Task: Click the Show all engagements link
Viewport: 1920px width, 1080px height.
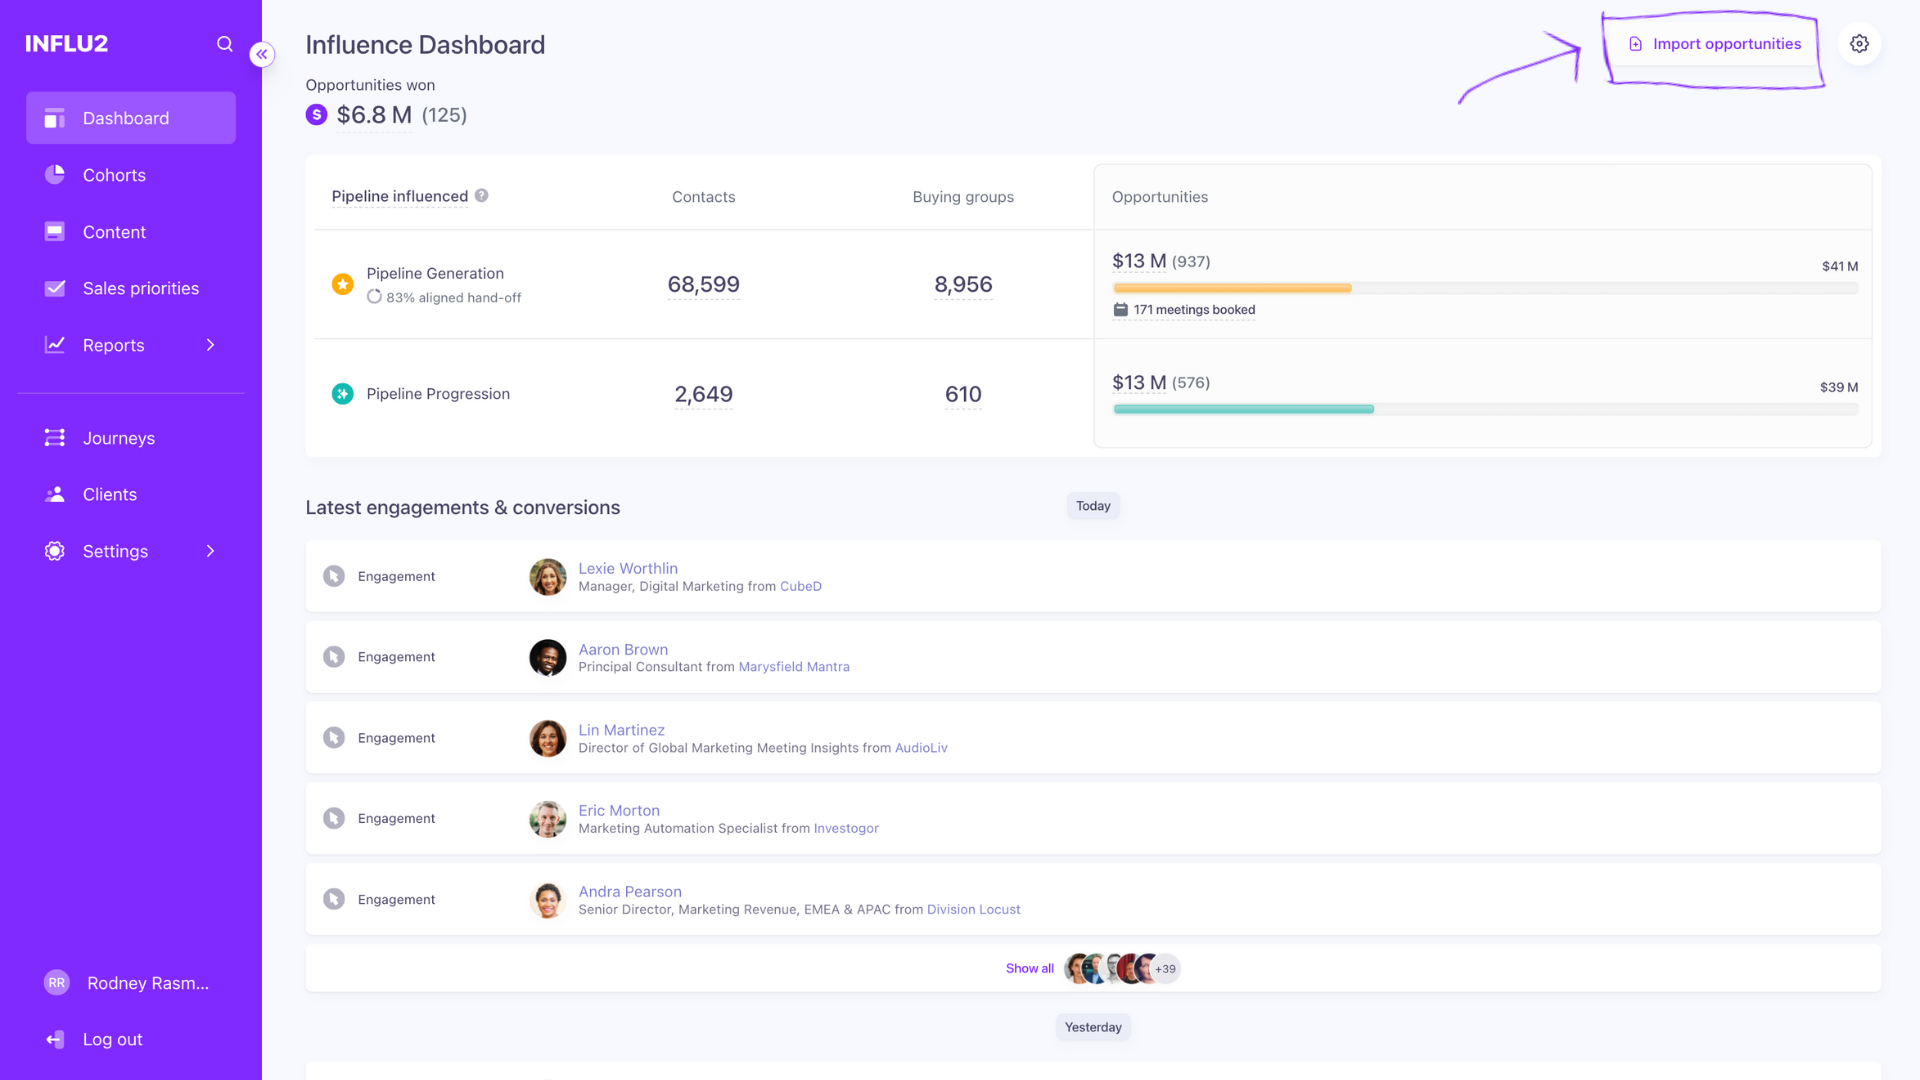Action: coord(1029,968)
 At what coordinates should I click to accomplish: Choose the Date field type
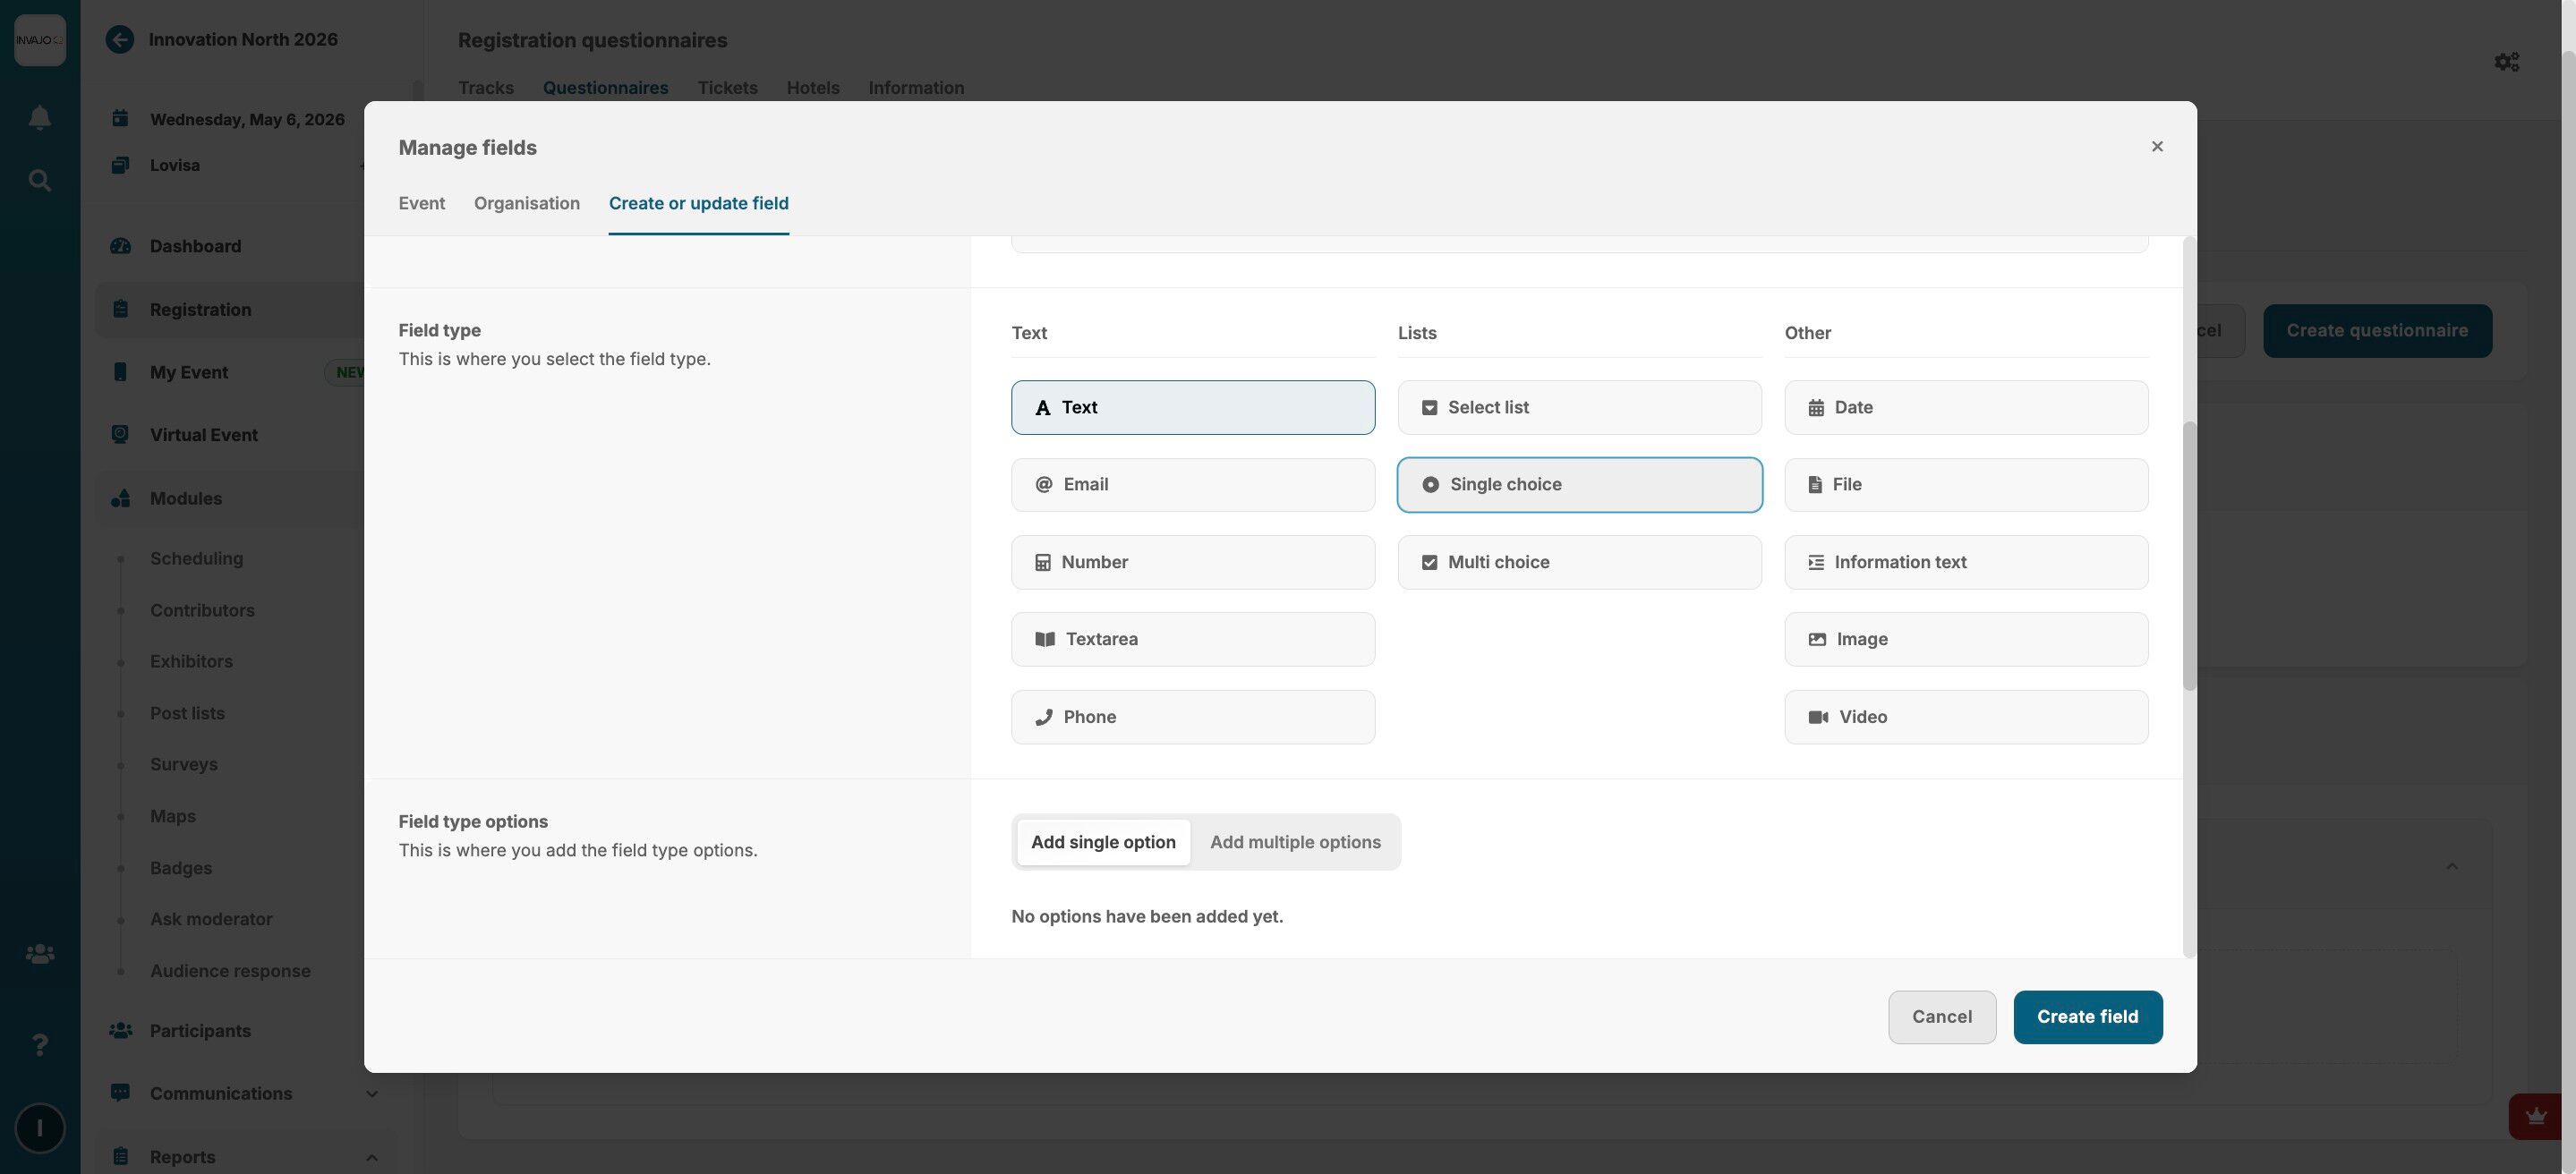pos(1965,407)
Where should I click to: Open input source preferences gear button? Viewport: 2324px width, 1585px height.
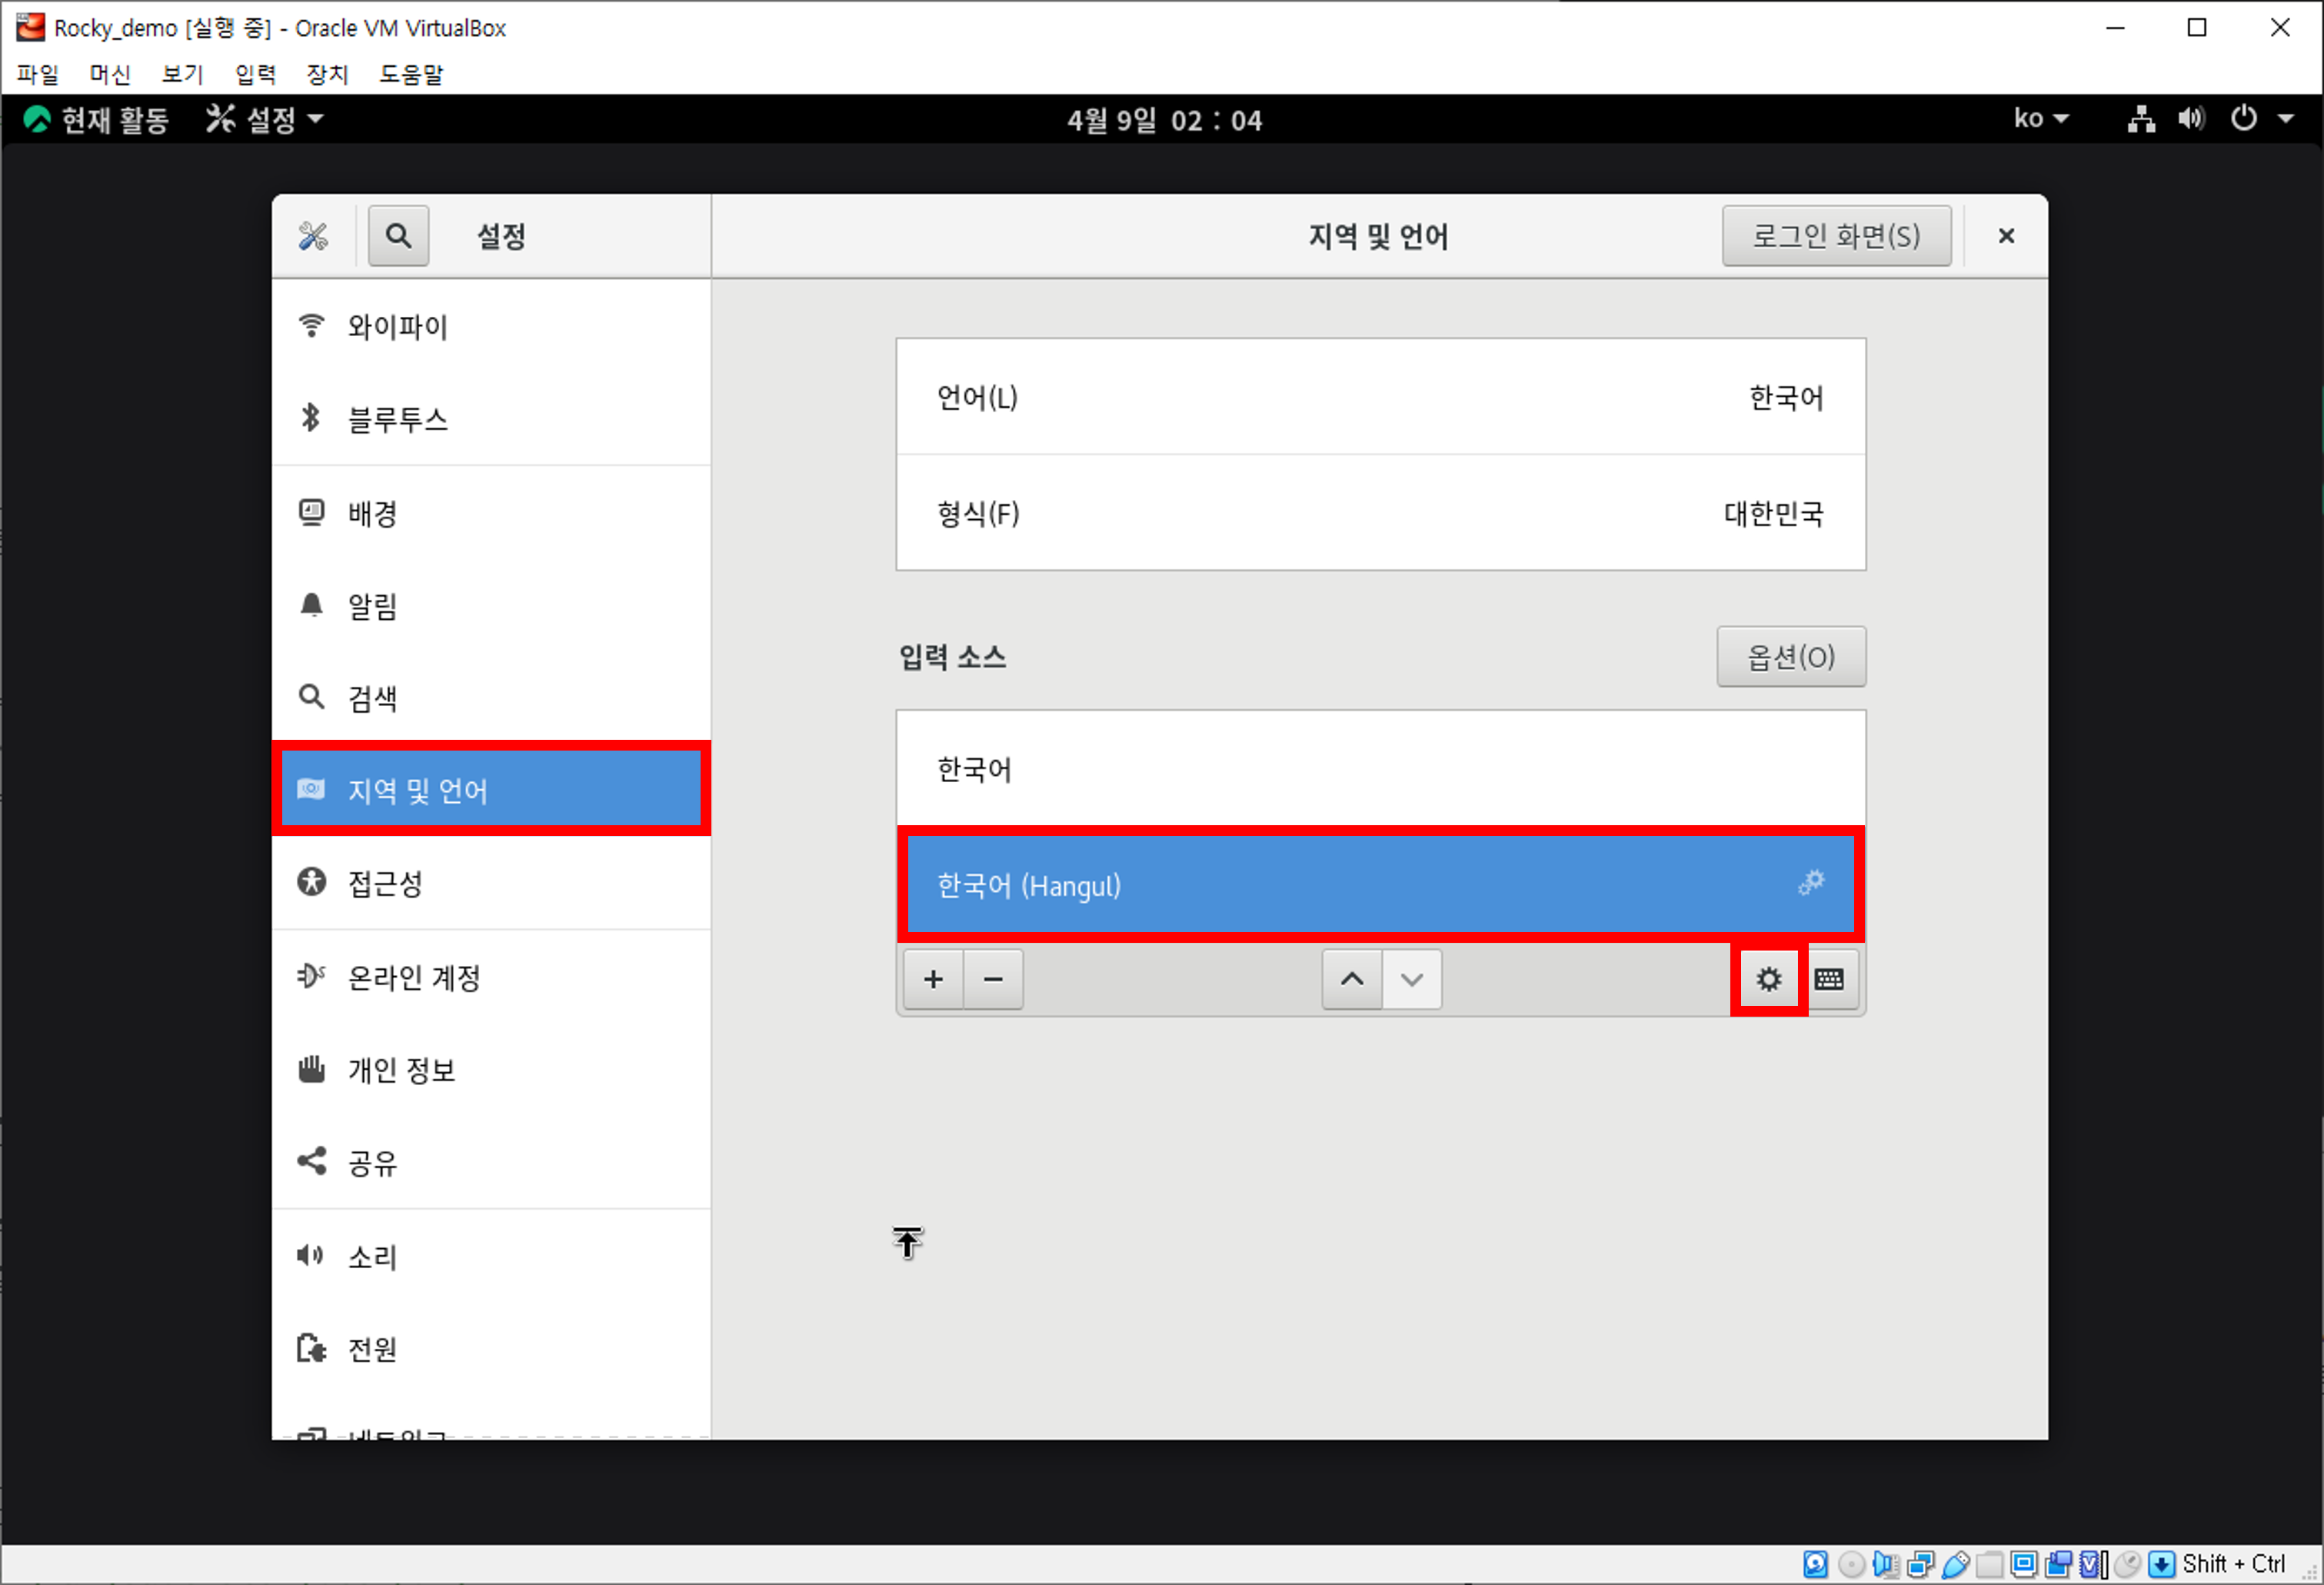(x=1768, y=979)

==*==

GOAL OF THE EXERCISE: Your output must reproduce the material above in full, with no pictures.

SOLUTION TO THE PROBLEM:
Task: Click the Show all engagements link
Viewport: 1920px width, 1080px height.
Action: coord(1029,968)
 At what coordinates should I click to accomplish: Choose the Date field type
pos(1965,407)
Where should I click to: Open input source preferences gear button? Viewport: 2324px width, 1585px height.
(x=1768, y=979)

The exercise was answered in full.